WORK REQUEST: Restate each entry word for word. Keep every detail intact.

RECORDS:
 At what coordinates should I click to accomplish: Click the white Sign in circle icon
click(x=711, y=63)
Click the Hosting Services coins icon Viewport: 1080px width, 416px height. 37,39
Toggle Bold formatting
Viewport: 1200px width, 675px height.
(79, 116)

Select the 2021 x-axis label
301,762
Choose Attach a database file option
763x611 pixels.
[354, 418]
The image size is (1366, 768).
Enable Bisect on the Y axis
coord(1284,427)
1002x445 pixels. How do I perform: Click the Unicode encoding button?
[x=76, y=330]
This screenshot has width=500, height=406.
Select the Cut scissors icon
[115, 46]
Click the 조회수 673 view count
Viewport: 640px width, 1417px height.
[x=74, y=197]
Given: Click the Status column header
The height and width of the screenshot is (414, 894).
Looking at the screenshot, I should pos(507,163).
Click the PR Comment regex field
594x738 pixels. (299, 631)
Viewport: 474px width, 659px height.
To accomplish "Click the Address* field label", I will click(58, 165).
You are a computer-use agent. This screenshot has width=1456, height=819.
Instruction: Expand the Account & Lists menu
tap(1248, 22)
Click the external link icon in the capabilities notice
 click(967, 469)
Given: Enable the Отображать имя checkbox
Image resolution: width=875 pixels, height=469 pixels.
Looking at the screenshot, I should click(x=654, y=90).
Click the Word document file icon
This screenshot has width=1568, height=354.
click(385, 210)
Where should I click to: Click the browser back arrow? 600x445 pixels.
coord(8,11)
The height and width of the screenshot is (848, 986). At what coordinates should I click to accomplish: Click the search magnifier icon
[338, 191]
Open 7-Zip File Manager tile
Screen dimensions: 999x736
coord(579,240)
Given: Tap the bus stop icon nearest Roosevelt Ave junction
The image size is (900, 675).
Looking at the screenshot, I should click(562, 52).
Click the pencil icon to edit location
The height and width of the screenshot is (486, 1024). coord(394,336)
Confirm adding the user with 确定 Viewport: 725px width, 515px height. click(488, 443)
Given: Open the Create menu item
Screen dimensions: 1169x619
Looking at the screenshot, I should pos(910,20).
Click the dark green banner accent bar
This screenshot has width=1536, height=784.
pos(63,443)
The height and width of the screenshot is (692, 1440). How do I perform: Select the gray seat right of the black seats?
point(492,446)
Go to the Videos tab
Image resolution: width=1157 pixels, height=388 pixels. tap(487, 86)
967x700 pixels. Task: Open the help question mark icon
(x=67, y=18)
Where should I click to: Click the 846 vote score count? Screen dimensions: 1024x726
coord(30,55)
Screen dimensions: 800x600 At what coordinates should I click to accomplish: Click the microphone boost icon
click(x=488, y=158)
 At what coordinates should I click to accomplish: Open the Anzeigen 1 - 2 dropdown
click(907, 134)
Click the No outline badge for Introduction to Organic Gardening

SOLUTION TO THIS PROBLEM:
 At what coordinates should I click to accomplish: Click the white Sign in circle icon
click(x=711, y=63)
Click the Hosting Services coins icon Viewport: 1080px width, 416px height. 37,39
Toggle Bold formatting
Viewport: 1200px width, 675px height.
(79, 116)

Select the 2021 x-axis label
301,762
Choose Attach a database file option
763x611 pixels.
[354, 418]
The image size is (1366, 768).
Enable Bisect on the Y axis
coord(1284,427)
1002x445 pixels. How do I perform: Click the Unicode encoding button?
[x=76, y=330]
This screenshot has width=500, height=406.
Select the Cut scissors icon
[115, 46]
Click the 조회수 673 view count
Viewport: 640px width, 1417px height.
[x=74, y=197]
Given: Click the Status column header
The height and width of the screenshot is (414, 894).
Looking at the screenshot, I should pos(507,163).
Click the PR Comment regex field
594x738 pixels. (299, 631)
Viewport: 474px width, 659px height.
To accomplish "Click the Address* field label", I will click(58, 165).
You are a computer-use agent. This screenshot has width=1456, height=819.
Instruction: Expand the Account & Lists menu
tap(1248, 22)
Click the external link icon in the capabilities notice
 click(967, 469)
Given: Enable the Отображать имя checkbox
Image resolution: width=875 pixels, height=469 pixels.
Looking at the screenshot, I should click(x=654, y=90).
Click the Word document file icon
This screenshot has width=1568, height=354.
click(385, 210)
Where should I click to: Click the browser back arrow? 600x445 pixels.
coord(8,11)
The height and width of the screenshot is (848, 986). At what coordinates should I click to accomplish: Click the search magnifier icon
[338, 191]
Open 7-Zip File Manager tile
Screen dimensions: 999x736
coord(579,240)
Given: Tap the bus stop icon nearest Roosevelt Ave junction
The image size is (900, 675).
Looking at the screenshot, I should click(562, 52).
Click the pencil icon to edit location
The height and width of the screenshot is (486, 1024). coord(394,336)
Confirm adding the user with 确定 Viewport: 725px width, 515px height. click(488, 443)
Given: Open the Create menu item
Screen dimensions: 1169x619
Looking at the screenshot, I should pos(910,20).
Click the dark green banner accent bar
This screenshot has width=1536, height=784.
pos(63,443)
The height and width of the screenshot is (692, 1440). How do I perform: Select the gray seat right of the black seats?
point(492,446)
Go to the Videos tab
Image resolution: width=1157 pixels, height=388 pixels. tap(487, 86)
967x700 pixels. Task: Open the help question mark icon
(x=67, y=18)
Where should I click to: Click the 846 vote score count? Screen dimensions: 1024x726
coord(30,55)
Screen dimensions: 800x600 At what coordinates should I click to accomplish: Click the microphone boost icon
click(x=488, y=158)
 At what coordinates should I click to accomplish: Open the Anzeigen 1 - 2 dropdown
click(907, 134)
Click the No outline badge for Introduction to Organic Gardening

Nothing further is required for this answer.